Cocineros con escuela

Reinos de humo

Hay cocineros que, además de demostrar su excelencia en los fogones, son capaces de crear escuela. El mejor ejemplo lo tenemos en nuestro vecino de página: Martín Berasategui. Con diez estrellas Michelin, no solo es un coleccionista de merecidos galardones. También un maestro de maestros. Junto con él se han formado muchos de los actuales grandes nombres de la cocina española; entre ellos, triestrellados como el malagueño Dani García o el vizcaíno Eneko Atxa. Martín disfruta cocinando y disfruta enseñando. Su caso recuerda al del añorado Santi Santamaría. Y también al de un madrileño, Ricardo Sanz, que ha conseguido que su restaurante, Kabuki, esté considerado como el más destacado japonés de España. Mejor dicho, sus restaurantes, porque en estos momentos hay cuatro Kabuki, dos en Madrid y otros dos en hoteles de lujo –uno en el Abama de Tenerife y otro en Finca Cortesín, en la Costa del Sol–. Los cuatro con estrella Michelin. No es fácil tener tantos locales abiertos y que todos funcionen al máximo nivel. Pero es que Sanz es un gran formador. La mayoría de los sushimen más destacados del momento han aprendido de él ese estilo personal e imaginativo que le permite fusionar la cocina oriental con ingredientes españoles en excelsas combinaciones; algunas de ellas, imitadas hasta la saciedad. Además de cocinar muy bien, ha logrado crear una escuela propia. Algo al alcance de muy pocos.

# Datos aportados:
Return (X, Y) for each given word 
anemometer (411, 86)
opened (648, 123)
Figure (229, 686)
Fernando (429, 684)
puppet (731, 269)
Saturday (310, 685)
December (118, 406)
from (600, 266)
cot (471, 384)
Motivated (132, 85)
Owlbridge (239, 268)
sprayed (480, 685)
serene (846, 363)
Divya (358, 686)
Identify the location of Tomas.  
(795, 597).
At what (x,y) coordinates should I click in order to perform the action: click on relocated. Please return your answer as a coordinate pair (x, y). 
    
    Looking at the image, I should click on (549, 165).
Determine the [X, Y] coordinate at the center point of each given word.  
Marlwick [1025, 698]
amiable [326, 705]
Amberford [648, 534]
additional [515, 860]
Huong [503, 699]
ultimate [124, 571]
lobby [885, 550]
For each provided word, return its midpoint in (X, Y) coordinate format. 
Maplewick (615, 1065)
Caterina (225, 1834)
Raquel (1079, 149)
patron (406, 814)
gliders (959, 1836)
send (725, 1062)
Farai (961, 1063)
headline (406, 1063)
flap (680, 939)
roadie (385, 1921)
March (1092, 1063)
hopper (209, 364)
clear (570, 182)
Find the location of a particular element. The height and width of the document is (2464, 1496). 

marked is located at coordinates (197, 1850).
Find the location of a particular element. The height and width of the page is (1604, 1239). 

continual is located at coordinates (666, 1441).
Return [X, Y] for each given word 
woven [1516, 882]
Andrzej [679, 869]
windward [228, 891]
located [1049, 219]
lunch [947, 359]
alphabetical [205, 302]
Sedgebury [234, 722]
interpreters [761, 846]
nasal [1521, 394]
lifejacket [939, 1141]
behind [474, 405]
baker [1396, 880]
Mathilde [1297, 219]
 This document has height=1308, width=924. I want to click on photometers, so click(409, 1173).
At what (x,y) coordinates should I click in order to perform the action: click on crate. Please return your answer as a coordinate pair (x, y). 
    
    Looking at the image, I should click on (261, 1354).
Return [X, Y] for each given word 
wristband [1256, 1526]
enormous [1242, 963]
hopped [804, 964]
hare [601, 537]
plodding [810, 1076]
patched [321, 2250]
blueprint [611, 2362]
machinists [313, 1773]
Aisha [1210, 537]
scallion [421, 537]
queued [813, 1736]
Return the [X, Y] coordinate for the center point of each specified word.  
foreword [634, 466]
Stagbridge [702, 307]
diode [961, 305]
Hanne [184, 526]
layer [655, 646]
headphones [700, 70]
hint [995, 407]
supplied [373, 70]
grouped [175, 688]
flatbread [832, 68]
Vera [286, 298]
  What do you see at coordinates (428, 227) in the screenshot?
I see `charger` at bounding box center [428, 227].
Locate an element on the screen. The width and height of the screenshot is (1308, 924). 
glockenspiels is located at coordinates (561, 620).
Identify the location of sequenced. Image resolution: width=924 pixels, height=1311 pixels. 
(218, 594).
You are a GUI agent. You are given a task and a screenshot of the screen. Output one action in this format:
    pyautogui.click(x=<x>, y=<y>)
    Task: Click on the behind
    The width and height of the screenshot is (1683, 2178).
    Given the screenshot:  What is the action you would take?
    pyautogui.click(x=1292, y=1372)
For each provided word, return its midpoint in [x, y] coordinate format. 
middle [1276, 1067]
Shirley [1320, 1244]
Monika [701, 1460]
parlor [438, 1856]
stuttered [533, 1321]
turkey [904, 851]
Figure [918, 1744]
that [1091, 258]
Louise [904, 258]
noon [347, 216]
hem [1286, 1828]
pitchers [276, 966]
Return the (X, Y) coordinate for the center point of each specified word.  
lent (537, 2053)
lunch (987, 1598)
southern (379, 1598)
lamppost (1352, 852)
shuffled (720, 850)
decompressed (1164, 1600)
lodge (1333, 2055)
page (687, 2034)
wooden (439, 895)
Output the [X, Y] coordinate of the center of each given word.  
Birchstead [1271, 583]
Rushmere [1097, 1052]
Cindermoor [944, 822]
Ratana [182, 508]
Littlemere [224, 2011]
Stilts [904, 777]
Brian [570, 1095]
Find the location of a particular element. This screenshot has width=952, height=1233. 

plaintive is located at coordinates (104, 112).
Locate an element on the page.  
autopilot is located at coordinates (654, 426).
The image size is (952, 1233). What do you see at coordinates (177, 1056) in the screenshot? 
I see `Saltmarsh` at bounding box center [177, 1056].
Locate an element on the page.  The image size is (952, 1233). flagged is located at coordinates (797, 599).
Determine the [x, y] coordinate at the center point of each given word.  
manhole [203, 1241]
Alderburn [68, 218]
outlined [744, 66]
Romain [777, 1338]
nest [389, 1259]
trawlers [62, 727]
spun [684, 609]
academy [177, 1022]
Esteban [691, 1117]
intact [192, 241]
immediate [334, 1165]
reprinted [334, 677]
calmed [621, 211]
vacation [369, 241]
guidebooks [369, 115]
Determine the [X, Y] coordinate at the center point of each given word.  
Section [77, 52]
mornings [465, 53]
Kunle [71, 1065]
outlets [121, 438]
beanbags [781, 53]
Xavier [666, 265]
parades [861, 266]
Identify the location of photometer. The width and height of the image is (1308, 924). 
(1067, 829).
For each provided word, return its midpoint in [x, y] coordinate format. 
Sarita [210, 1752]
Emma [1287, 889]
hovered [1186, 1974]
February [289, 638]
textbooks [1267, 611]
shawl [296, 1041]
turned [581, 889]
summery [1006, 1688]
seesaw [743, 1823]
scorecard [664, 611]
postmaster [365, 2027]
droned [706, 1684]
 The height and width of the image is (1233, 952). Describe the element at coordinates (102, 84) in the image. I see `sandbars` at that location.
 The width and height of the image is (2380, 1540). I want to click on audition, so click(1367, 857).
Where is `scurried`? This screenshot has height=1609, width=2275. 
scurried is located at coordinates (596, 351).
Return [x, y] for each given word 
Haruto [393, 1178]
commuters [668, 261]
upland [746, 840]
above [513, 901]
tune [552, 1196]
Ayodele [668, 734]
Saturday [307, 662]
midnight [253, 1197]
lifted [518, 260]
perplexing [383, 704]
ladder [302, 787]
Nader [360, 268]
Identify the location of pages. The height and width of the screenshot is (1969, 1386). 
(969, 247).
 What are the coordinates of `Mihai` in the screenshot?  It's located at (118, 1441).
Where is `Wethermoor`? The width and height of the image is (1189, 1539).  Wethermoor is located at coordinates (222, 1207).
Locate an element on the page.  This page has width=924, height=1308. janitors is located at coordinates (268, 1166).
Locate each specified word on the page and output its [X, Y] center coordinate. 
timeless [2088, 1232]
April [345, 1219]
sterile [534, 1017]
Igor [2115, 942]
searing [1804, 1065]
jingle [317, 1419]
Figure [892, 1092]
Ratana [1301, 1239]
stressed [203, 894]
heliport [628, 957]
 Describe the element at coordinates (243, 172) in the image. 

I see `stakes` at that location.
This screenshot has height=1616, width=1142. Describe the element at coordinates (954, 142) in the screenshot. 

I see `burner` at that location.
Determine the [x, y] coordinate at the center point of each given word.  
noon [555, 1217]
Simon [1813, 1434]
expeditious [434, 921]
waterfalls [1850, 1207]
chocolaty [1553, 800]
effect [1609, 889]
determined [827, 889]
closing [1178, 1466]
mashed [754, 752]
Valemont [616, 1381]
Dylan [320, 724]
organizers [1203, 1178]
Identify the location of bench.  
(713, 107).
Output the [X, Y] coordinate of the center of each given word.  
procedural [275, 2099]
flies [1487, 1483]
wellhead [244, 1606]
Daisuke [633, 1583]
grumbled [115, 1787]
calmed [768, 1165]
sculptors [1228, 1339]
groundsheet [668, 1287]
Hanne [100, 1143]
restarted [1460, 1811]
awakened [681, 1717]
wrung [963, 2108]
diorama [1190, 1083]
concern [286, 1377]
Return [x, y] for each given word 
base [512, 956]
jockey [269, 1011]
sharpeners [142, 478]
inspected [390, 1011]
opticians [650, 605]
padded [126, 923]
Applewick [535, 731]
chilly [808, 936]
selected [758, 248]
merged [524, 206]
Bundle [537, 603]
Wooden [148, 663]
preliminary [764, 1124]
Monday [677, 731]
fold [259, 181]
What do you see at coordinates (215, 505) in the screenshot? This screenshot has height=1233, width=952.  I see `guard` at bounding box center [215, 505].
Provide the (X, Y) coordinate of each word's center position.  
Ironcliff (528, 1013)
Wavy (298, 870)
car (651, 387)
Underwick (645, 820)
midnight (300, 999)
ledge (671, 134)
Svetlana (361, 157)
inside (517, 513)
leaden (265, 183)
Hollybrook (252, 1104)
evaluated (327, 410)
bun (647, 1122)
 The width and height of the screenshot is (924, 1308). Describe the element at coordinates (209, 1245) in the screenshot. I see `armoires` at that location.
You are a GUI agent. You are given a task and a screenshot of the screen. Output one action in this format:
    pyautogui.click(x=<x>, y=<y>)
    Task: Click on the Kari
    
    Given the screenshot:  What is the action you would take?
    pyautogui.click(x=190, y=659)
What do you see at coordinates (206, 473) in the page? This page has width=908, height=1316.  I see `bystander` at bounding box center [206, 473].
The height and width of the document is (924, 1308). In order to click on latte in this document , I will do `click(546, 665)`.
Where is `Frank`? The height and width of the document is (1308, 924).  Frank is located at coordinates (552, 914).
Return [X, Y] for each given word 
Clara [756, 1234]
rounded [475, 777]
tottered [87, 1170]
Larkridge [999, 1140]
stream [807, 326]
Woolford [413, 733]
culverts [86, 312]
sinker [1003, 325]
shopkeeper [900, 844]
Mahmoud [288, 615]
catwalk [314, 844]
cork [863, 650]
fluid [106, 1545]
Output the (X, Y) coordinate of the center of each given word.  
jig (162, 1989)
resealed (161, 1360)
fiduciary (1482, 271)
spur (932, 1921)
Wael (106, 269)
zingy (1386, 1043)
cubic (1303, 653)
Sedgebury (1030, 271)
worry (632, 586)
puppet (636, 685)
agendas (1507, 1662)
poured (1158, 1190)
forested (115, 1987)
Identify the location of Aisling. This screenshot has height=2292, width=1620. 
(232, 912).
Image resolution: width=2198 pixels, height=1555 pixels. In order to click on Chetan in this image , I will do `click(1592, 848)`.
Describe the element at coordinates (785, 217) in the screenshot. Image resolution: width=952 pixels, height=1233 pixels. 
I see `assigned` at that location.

# Enunciado:
Di si cada afirmación coincide con el texto sobre los cocineros con escuela y cita las palabras del texto que lo deciden. 1. Martín Berasategui tiene diez estrellas Michelin. 2. Hay tres restaurantes Kabuki en Madrid. 3. Los cuatro Kabuki tienen estrella Michelin.

# Respuesta:
1. Sí: «Con diez estrellas Michelin».
2. No: «hay cuatro Kabuki, dos en Madrid y otros dos en hoteles de lujo».
3. Sí: «Los cuatro con estrella Michelin».